▸ **Action item**: Please return every line below that contains the string "pencil".

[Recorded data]
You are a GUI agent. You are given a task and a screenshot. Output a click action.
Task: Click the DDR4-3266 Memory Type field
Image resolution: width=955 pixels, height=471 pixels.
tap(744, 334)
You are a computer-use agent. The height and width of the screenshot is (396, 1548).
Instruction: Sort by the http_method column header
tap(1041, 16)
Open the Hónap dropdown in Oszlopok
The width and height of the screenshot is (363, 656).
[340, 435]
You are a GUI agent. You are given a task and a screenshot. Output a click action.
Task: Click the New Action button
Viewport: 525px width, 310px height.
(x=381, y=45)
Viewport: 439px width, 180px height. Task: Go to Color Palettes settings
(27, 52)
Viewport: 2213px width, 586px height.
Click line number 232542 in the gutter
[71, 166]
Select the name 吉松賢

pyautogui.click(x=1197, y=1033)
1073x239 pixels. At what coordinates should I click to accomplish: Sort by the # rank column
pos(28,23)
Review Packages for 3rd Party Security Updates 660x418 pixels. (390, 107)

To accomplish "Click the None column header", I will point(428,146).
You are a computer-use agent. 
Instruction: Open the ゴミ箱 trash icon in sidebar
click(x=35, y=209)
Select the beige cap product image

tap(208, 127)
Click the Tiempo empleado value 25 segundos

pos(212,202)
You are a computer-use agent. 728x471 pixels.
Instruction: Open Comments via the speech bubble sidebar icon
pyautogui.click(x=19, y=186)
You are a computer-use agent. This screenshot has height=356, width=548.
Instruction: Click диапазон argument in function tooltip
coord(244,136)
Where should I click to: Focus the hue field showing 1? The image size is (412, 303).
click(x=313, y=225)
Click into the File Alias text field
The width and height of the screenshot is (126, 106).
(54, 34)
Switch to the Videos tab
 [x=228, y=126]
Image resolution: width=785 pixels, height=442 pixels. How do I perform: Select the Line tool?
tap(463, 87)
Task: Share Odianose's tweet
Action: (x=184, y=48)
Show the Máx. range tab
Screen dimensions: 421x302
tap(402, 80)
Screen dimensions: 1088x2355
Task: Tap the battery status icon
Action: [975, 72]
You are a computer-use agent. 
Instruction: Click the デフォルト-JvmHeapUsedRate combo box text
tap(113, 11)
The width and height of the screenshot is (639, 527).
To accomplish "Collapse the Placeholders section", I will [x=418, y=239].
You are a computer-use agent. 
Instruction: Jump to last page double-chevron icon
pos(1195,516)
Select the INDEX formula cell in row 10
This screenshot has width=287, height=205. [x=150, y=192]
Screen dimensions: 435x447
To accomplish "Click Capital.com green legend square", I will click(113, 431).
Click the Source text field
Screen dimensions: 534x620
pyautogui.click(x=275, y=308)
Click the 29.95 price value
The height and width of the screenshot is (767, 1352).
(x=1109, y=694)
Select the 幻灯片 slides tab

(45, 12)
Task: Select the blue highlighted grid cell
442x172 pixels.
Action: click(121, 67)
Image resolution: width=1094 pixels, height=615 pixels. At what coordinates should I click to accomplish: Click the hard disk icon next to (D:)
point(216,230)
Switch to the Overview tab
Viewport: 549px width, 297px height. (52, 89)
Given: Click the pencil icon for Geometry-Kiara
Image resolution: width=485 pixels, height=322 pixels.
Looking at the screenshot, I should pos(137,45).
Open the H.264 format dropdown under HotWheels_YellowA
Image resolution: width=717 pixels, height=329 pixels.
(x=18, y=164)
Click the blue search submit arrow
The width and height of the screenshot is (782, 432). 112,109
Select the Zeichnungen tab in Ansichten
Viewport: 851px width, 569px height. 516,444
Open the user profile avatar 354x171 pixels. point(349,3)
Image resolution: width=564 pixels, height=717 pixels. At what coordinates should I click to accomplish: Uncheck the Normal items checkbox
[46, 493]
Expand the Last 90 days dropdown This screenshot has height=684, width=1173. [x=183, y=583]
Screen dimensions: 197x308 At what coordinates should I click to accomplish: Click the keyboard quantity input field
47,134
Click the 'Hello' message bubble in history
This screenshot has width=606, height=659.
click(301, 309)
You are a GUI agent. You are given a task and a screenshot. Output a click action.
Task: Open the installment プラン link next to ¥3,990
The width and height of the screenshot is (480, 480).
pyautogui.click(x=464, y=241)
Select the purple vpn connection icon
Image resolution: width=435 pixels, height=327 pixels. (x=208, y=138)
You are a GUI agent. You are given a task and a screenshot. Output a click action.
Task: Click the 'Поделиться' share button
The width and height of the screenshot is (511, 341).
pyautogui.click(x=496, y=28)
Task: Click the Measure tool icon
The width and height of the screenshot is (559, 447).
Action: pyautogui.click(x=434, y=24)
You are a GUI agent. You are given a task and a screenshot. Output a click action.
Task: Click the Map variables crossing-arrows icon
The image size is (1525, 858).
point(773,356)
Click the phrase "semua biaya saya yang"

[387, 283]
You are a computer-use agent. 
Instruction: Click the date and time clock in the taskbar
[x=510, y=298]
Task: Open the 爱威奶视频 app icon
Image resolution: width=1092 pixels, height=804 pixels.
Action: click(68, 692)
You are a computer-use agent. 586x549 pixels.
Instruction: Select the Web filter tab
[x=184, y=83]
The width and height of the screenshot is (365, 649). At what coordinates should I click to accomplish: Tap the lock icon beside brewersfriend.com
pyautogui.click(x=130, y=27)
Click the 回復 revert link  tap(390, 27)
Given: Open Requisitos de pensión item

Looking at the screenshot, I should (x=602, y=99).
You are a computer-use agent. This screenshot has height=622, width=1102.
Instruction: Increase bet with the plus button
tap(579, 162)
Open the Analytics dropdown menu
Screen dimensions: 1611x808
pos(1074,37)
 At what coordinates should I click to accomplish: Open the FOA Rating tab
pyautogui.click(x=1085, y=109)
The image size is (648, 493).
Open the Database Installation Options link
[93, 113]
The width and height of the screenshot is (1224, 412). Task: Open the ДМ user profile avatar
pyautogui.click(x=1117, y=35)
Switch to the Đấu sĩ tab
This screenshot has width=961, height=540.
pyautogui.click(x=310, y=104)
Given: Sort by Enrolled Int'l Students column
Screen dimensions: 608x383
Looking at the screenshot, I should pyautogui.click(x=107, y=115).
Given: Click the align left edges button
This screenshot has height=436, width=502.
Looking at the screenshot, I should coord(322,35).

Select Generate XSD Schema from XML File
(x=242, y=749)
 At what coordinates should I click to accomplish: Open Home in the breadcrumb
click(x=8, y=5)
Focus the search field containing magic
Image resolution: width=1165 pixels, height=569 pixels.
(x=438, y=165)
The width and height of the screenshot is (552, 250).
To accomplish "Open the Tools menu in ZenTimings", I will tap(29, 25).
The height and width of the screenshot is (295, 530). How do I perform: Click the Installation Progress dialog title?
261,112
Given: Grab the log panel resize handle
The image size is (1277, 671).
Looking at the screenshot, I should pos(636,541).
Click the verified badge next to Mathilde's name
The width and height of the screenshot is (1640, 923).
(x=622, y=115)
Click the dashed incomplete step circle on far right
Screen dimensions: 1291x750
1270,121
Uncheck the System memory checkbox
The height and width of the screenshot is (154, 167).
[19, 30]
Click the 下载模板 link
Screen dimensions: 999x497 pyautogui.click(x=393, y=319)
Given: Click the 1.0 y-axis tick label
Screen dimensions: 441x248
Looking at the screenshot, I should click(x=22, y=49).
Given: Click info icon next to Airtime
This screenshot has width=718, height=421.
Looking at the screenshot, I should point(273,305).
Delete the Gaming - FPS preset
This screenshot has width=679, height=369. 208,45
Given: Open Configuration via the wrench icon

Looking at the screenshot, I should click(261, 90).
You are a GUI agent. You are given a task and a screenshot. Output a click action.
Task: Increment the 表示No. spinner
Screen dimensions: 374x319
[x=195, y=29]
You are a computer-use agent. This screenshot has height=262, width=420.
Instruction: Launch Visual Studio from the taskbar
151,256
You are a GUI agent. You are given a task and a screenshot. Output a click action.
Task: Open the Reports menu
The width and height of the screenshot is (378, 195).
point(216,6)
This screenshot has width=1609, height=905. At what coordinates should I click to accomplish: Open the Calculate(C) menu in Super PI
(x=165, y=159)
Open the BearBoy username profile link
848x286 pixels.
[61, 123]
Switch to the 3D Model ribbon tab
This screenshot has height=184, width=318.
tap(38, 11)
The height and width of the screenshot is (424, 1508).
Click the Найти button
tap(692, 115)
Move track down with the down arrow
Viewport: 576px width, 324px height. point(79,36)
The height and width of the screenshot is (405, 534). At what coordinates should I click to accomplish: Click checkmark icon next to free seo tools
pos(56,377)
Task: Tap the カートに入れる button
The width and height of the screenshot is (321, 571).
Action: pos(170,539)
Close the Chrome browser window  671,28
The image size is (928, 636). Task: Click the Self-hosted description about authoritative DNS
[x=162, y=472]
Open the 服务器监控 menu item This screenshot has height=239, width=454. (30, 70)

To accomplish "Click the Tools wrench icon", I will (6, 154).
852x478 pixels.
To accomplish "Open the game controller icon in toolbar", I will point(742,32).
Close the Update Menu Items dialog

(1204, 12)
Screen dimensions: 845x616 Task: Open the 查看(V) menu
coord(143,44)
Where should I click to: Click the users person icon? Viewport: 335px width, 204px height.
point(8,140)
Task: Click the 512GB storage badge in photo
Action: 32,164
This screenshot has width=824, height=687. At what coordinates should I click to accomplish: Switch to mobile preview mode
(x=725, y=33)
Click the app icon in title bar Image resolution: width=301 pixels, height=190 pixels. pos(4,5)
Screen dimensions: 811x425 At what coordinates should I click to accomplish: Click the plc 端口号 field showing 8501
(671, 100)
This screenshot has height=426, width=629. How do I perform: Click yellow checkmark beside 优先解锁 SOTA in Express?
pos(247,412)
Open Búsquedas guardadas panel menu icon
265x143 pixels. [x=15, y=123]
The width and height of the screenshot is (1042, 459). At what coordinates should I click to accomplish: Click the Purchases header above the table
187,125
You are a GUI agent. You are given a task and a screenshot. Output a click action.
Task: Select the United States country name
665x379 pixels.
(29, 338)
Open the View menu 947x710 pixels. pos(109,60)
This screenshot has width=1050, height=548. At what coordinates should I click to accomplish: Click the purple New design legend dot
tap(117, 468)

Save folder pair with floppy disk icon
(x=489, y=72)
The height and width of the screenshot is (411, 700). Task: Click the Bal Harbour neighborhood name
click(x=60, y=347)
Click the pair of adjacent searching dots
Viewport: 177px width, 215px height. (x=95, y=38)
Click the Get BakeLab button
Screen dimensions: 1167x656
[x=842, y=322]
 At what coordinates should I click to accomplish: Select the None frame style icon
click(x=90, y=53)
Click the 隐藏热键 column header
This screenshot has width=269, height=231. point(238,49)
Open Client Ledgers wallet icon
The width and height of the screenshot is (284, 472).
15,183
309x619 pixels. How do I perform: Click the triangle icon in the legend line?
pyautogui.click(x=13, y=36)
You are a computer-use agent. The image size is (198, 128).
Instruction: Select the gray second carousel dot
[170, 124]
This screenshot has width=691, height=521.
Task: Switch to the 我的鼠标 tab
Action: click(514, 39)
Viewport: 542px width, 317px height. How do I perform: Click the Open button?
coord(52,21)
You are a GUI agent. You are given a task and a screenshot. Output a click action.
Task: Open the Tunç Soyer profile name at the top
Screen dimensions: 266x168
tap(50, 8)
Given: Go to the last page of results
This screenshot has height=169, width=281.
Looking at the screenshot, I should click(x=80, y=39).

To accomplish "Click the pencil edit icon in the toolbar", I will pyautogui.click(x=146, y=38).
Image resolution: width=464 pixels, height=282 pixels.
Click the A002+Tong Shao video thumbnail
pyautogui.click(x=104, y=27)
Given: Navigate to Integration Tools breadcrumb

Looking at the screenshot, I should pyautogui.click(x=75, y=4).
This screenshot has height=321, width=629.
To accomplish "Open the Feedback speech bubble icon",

▸ **Task response**:
Given: Click the pencil icon for Geometry-Kiara
To accomplish "Click the pencil edit icon in the toolbar", I will pyautogui.click(x=146, y=38).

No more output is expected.